Questo il risultato del decimo Rapporto AlmaLaurea, che ha intervistato circa 93 mila laureati negli anni 2002, 2004 e 2006 provenienti da 45 università italiane per analizzare la
situazione occupazionale in atto nel mercato italiano.
Dal rapporto emerge una lieve crescita dell’occupazione ( 0,6%) parallelamente ad un lieve calo della disoccupazione (-0,5%), ma risulta ancora alto il tasso di precariato tra i laureati: se a
5 anni dalla laurea il 70% ha un lavoro stabile, il 48%, dopo un anno dal conseguimento dell’ambito diploma (ed il 27% dopo 5), è ancora legato ai contratti a termine.
Resta profondo, inoltre, il divario tra le diverse aree geografiche del Belpaese e i salari continuano costantemente a perdere potere d’acquisto. Basti pensare che la retribuzione varia da
1.040 euro netti al mese per i neolaureati a 1.342 dopo cinque anni.

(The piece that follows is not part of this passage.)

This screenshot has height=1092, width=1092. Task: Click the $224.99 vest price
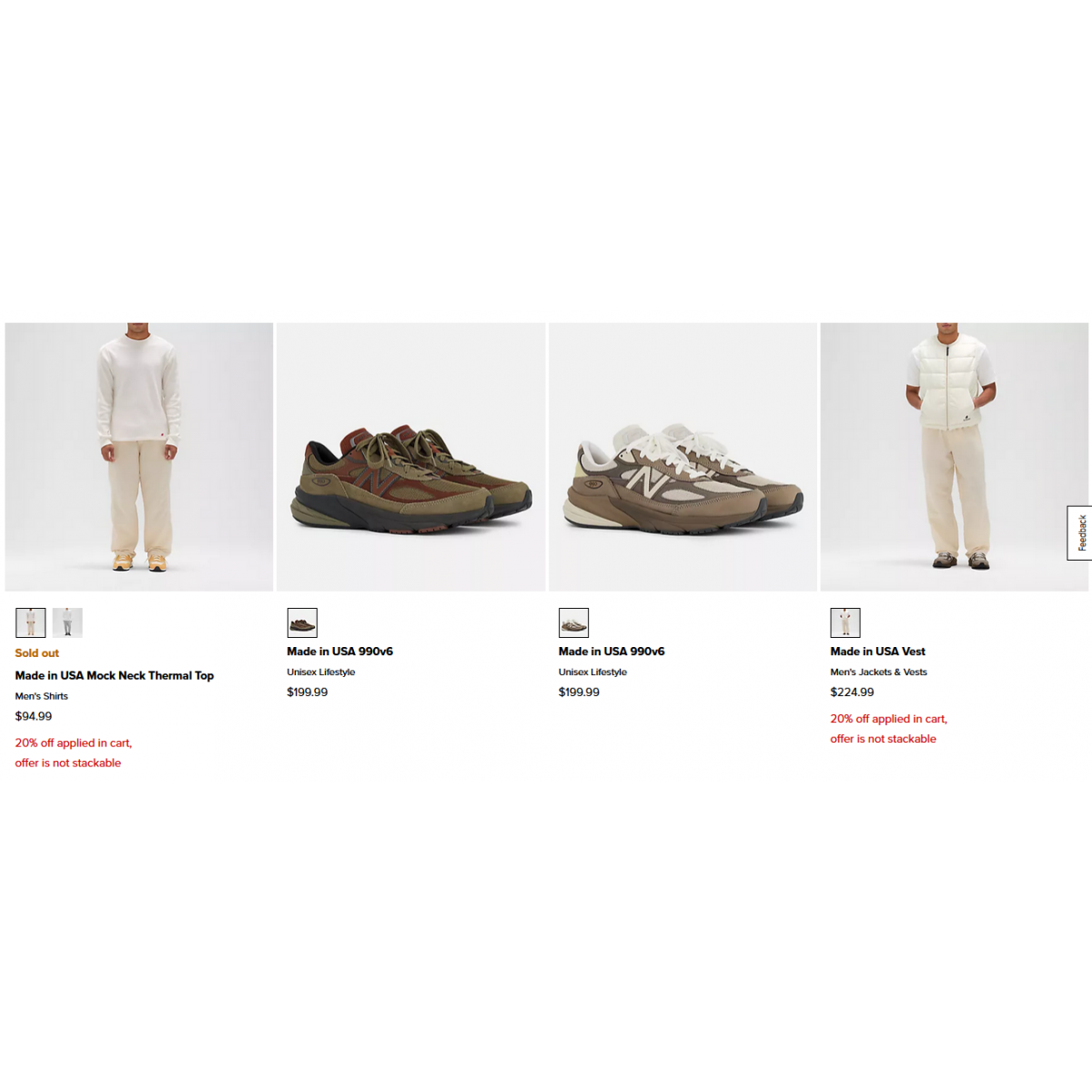point(853,693)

Secondo il direttore di AlmaLaurea, Andrea Cammelli, “si profila un calo delle matricole” e “si investe poco nella formazione universitaria”, per cui “abbiamo la popolazione adulta meno
istruita d’Europa”: “Non possiamo permetterci di bruciare una generazione – ha osservato Cammelli – dopo averla istruita: non c’è sviluppo senza i giovani. Per questo, serve una
convenzione che veda l’apertura di sportelli AlmaLaurea in tutte le sedi provinciali, al servizio dei giovani, delle imprese, del sistema Paese”.
“Il futuro governo – ha concluso – deve aiutare soprattutto le piccole e medie aziende (il 95% del sistema produttivo italiano), alle prese con la difficoltà di fare ricerca, di accedere
a mercati internazionali, a dotarsi di capitale umano qualificato favorendo la formazione di studi associati”.